La idea de este trabajo surgió en el contexto de la investigación de sustancias genotóxicas en el CIGG desde hace 20 años. Además, los movió el hecho de que hay pocos estudios sobre los riesgos de la salud asociados a los compuestos que se encuentran exclusivamente en los cigarrillos electrónicos, a pesar del aumento en su uso.

La investigación se centró principalmente en la composición de los fluidos y el calentamiento de los metales en el e-cigarrillo. Los e-líquidos se componen de glicoles, nicotina, metales, carbonilos e hidrocarburos aromáticos, entre los principales elementos.

El cigarrillo electrónico tiene, según el estudio, 84 químicos dañinos, 50 son exclusivos y 34 comunes con el cigarrillo tradicional. La lista completa de estas sustancias fue incluida en la publicación científica.

Los compuestos se clasificaron según su potencial carcinógeno y otros parámetros, como riesgo asociado a la salud de vías respiratorias, sistema cardiovascular, efectos citotóxicos y neurotoxicidad, entre otros parámetros.

Los daños causados por el e-cigarrillo podrían incluir desde la toxicidad para los tejidos y la irritación de la piel provocada por el aromadendreno, hasta la neurotoxicidad producida por el alcanfor. Además, estarían las irritaciones del tracto respiratorio, ojos y piel causadas por el acetato de isoamiloratorio y la glicerina.

Otros estudios han demostrado que la cumarina -otro componente del e-cigarrillo- provoca alteraciones de conducta e irritación orgánica sistémica. Lo mismo produce el butirato de butilo.

El ácido acético es abiertamente tóxico para los tejidos, como el fenantreno de metilo. Los dos se consideran sustancias oncogénicas.

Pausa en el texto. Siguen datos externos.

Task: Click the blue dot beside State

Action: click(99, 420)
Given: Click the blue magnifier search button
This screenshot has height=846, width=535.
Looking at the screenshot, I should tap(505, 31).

El efecto de un 11% de los 50 compuestos únicos de los cigarrillos electrónicos sigue siendo desconocido. La mayoría de estos se encuentra principalmente en los e-líquidos utilizados para dar sabor a los vapeos, como la etil vainillina y el cinamaldehído.

Paz y Miño resume que el cigarrillo electrónico es menos dañino que el convencional para las células pulmonares. La relación de los daños causados por el tabaco común frente al e-cigarrillo es de tres a uno.

El oncólogo Fermín Vargas afirma que el cigarrillo electrónico debería ser un paso previo a dejar los cigarrillos de cualquier tipo por completo. De hecho, no se recomienda a usuarios nuevos.

El especialista recuerda que el riesgo de tener una afección de cualquier magnitud cuando se vapea es del 50%. Además, diferentes estudios analizados encontraron rastros de nicotina en ciertos e-líquidos.